> [Directions]: Each entry must be printed again without a single change.
|---|
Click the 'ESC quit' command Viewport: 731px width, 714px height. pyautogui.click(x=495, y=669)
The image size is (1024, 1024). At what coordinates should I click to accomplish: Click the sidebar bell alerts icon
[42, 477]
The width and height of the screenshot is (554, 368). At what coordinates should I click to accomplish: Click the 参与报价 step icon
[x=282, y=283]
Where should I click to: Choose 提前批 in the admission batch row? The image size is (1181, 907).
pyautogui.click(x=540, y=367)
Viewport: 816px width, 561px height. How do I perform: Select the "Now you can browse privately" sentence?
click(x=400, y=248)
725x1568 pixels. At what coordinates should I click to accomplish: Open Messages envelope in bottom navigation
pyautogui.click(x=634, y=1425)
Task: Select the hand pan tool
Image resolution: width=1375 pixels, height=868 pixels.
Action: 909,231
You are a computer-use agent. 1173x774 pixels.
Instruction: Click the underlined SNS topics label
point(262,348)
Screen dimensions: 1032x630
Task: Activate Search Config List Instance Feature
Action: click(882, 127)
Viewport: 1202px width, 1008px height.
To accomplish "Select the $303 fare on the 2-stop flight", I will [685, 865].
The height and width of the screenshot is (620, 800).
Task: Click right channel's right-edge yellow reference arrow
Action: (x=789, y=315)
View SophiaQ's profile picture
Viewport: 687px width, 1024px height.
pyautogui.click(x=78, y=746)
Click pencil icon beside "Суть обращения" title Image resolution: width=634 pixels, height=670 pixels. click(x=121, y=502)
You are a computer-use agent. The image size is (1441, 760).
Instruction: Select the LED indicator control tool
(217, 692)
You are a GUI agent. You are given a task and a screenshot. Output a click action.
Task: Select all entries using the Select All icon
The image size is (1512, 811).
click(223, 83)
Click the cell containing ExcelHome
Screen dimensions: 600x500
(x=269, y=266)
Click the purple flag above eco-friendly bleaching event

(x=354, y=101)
|---|
> [Written solution]:
Click the 'ESC quit' command Viewport: 731px width, 714px height. pyautogui.click(x=495, y=669)
The image size is (1024, 1024). At what coordinates should I click to accomplish: Click the sidebar bell alerts icon
[42, 477]
The width and height of the screenshot is (554, 368). At what coordinates should I click to accomplish: Click the 参与报价 step icon
[x=282, y=283]
Where should I click to: Choose 提前批 in the admission batch row? The image size is (1181, 907).
pyautogui.click(x=540, y=367)
Viewport: 816px width, 561px height. How do I perform: Select the "Now you can browse privately" sentence?
click(x=400, y=248)
725x1568 pixels. At what coordinates should I click to accomplish: Open Messages envelope in bottom navigation
pyautogui.click(x=634, y=1425)
Task: Select the hand pan tool
Image resolution: width=1375 pixels, height=868 pixels.
Action: 909,231
You are a computer-use agent. 1173x774 pixels.
Instruction: Click the underlined SNS topics label
point(262,348)
Screen dimensions: 1032x630
Task: Activate Search Config List Instance Feature
Action: click(882, 127)
Viewport: 1202px width, 1008px height.
To accomplish "Select the $303 fare on the 2-stop flight", I will [685, 865].
The height and width of the screenshot is (620, 800).
Task: Click right channel's right-edge yellow reference arrow
Action: (x=789, y=315)
View SophiaQ's profile picture
Viewport: 687px width, 1024px height.
pyautogui.click(x=78, y=746)
Click pencil icon beside "Суть обращения" title Image resolution: width=634 pixels, height=670 pixels. click(x=121, y=502)
You are a computer-use agent. The image size is (1441, 760).
Instruction: Select the LED indicator control tool
(217, 692)
You are a GUI agent. You are given a task and a screenshot. Output a click action.
Task: Select all entries using the Select All icon
The image size is (1512, 811).
click(223, 83)
Click the cell containing ExcelHome
Screen dimensions: 600x500
(x=269, y=266)
Click the purple flag above eco-friendly bleaching event

(x=354, y=101)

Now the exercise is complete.